■ What you need to do
The answer must be an exact copy of the lines from the one containing "Instruction: Click the" through the last line of the records, with no pictures.

(Stored data entries)
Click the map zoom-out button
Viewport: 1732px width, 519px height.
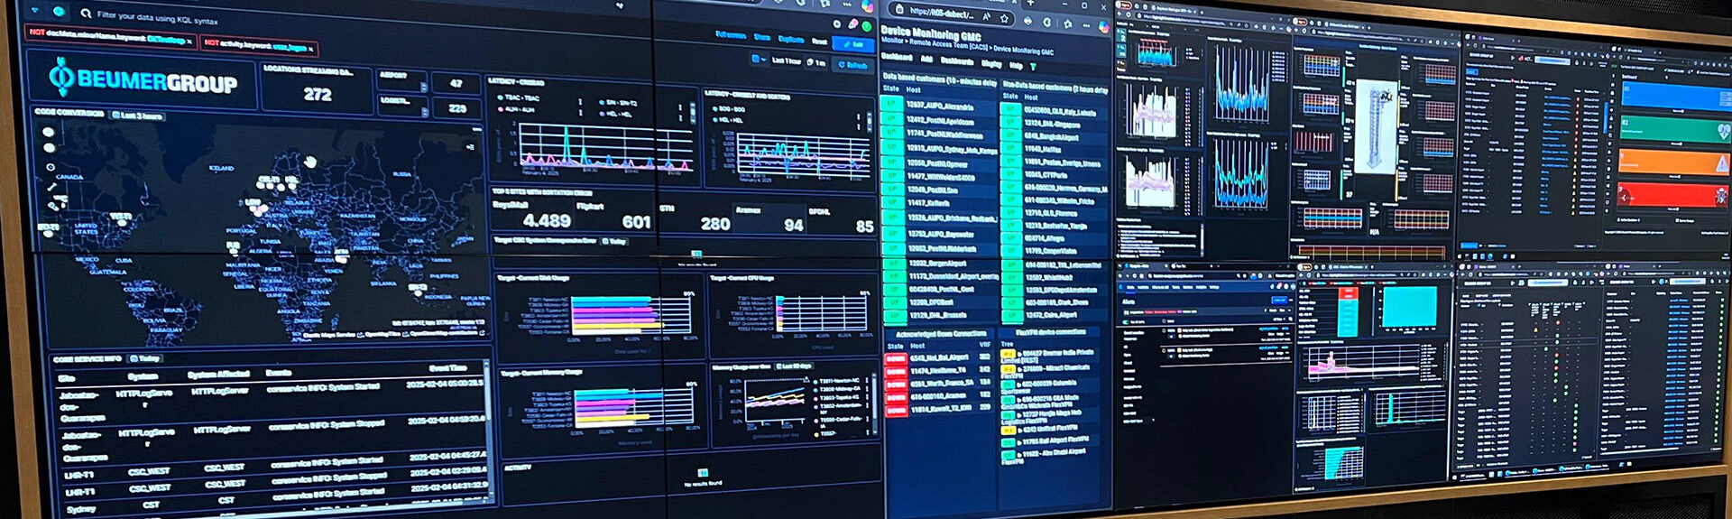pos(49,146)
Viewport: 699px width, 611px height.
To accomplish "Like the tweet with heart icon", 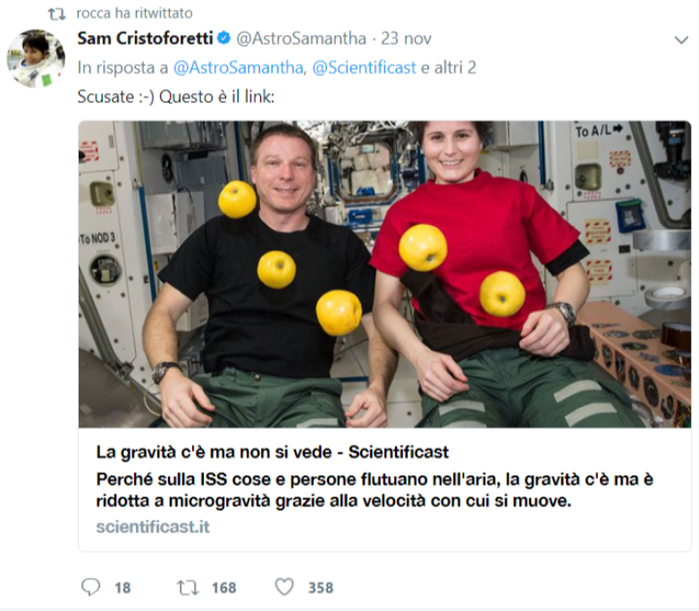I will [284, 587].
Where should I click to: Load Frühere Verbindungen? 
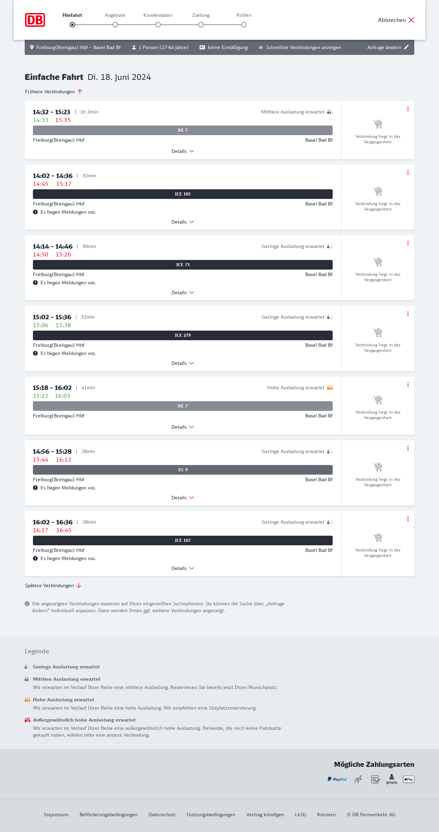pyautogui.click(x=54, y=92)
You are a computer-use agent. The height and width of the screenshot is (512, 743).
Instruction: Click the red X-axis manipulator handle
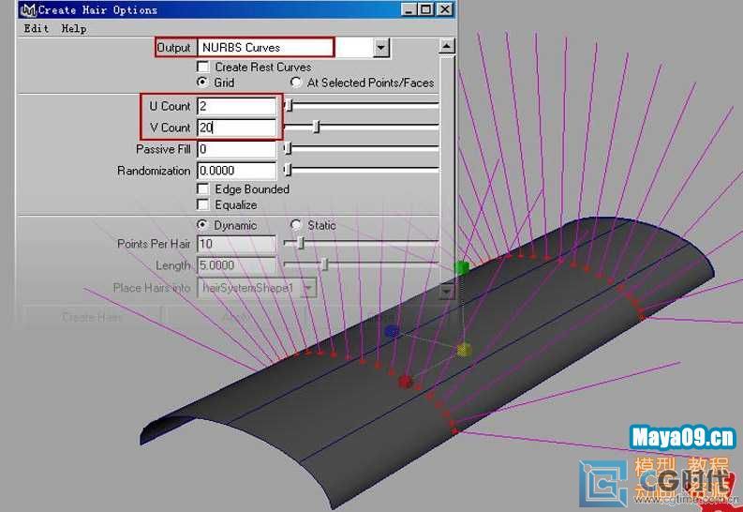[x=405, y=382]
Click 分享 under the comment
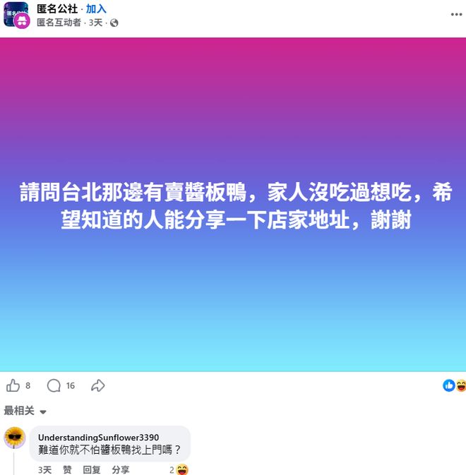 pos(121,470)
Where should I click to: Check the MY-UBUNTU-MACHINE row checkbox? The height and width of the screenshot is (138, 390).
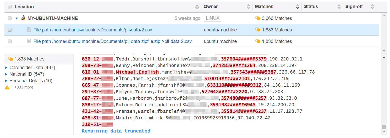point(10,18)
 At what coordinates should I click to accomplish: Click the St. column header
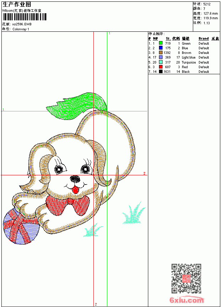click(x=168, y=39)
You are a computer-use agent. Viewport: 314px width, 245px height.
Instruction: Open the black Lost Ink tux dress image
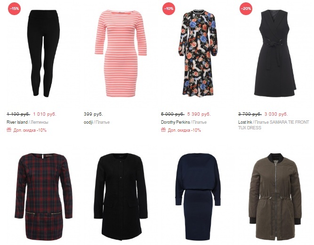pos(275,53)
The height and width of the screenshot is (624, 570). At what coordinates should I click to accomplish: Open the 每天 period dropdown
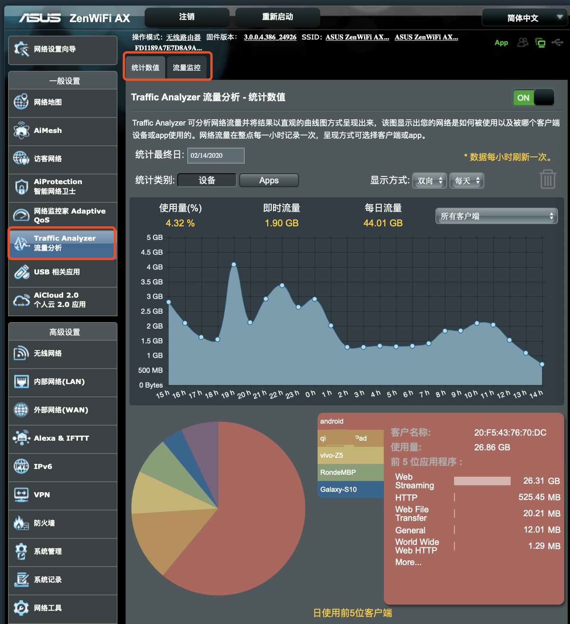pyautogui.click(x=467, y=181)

■ Written solution
Instruction: Click the red X-axis manipulator handle
[x=405, y=382]
Click 分享 under the comment
 pos(121,470)
Where should I click to: Check the MY-UBUNTU-MACHINE row checkbox? The height and width of the screenshot is (138, 390).
point(10,18)
 At what coordinates should I click to accomplish: Click the St. column header
click(x=168, y=39)
You are a computer-use agent. Viewport: 314px width, 245px height.
Instruction: Open the black Lost Ink tux dress image
pos(275,53)
The height and width of the screenshot is (624, 570). At what coordinates should I click to accomplish: Open the 每天 period dropdown
pyautogui.click(x=467, y=181)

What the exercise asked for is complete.